Già qualcuno lo aveva preannunciato e con ogni probabilità la previsione, se pur semplice da immaginare, si avvererà. La comunicazione social progressivamente sarà abbandonata o, almeno, sarà abbandonato un certo modo di comunicare utilizzato fino ad ora.
Questo perché? La consultazione delle pagine immesse sul web facilita enormemente la ricerca ed il reperimento delle notizie che però, se non controllate, possono portare disinformazione anziché formazione. Il problema è e resta l’indicizzazione delle pagine. Quelle consultabili in misura maggiore saranno sempre e solo quelle che hanno ricevuto più click. Ma la nostra consultazione, oramai, è divenuta “mordi e fuggi” (anzi mordi e Fiuggi per quanto sia diventata lassativa) non dando modi e tempi per verificare. Allora affidiamo le fonti a fact checker “indipendneti” che fanno il lavoro sporco per noi. In linea generale l’idea di affidare la veridicità delle informazione non è sbagliata ma vi è un rovescio della medaglia: il comitato di redazione ristretto del social di turno piega la verità alla necessità della propria verità da veicolare. Siamo di fronte alla solita lotta di chi gestisce qualcosa e che fa di tutto per non perderla attraverso il controllo delle notizie. E allora accade che, nel giorno della memoria occorra cambiare non il corso della storia futura ma il corso della storia passata. Questo lo si può fare solo a danno, appunto, di chi non considera la storia maestra di vita, non per stoltezza, ma solo per disattenzione. E quindi l’indicizzazione di Google, alla richiesta “L’armata rossa liberò il lager di Auschwitz…” fa notare che “It looks like the result belowe are changing quickly” (Sembra che il risultato qui sotto stia cambiando rapidamente). Affannàti, tutti in faccende affaccendati, a cambiare il corso della storia passata: non più fu l’armata rossa (ex U.R.S.S.), ma i soldati ucraini, a liberare Auschwitz.

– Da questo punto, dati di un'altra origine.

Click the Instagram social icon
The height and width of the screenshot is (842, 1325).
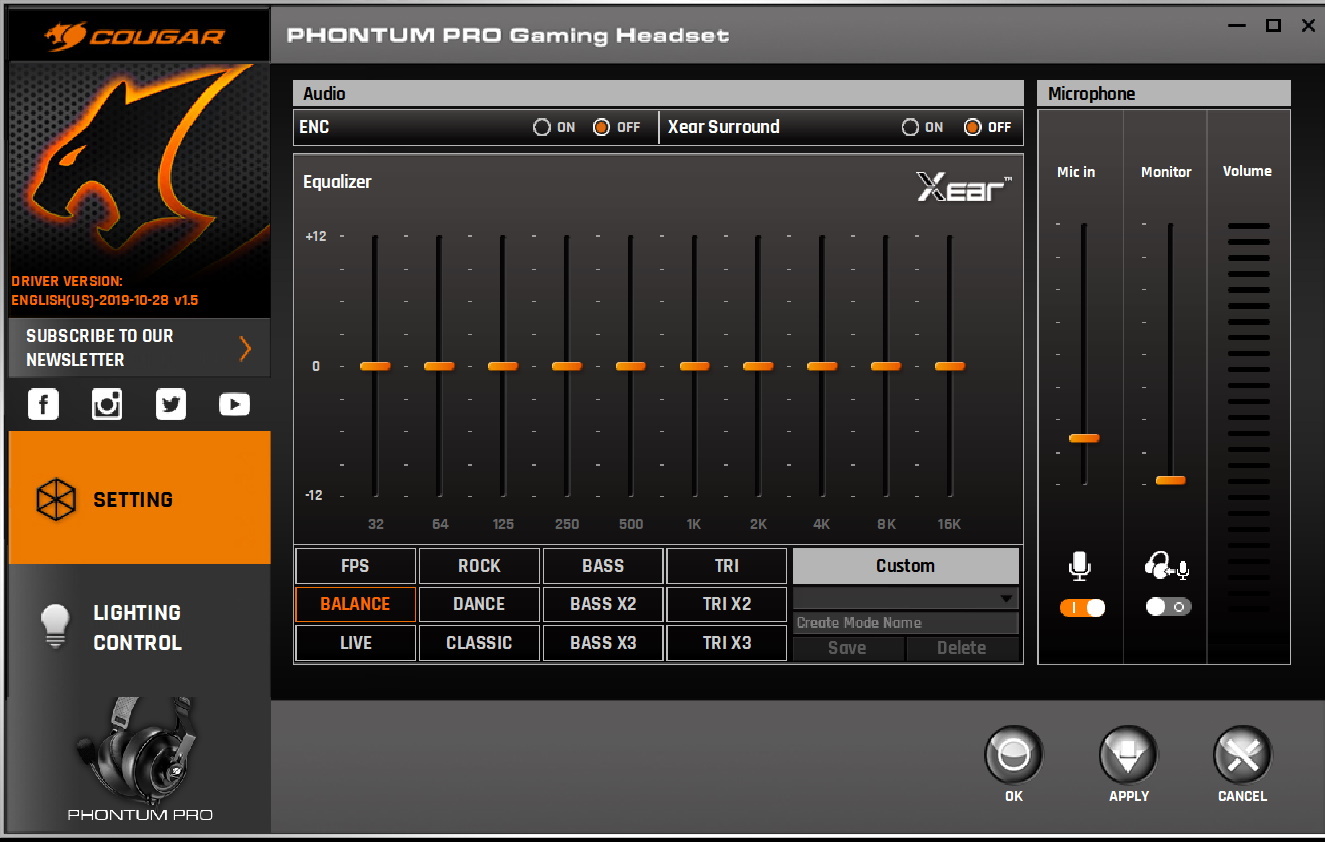pyautogui.click(x=107, y=404)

In pratica il post-social-revisionismo è come se avesse scritto: non furono gli antichi romani a sconfiggere i cartaginesi ma in particolare un gruppo di sanniti (o di peligni o di vestini).
La comunità scientifica oramai parla attraverso la mediazione dell’indicizzazione. E’ finito il tempo dell’incontro delle tesi differenti. Ai dissidenti non è più concesso nemmeno il confronto perché è la community che decide traendo spunto dalla media di quello che è conosciuto ma che, appunto perché basa il proprio umore su quel che già conosce, censurerà quello che non conosce.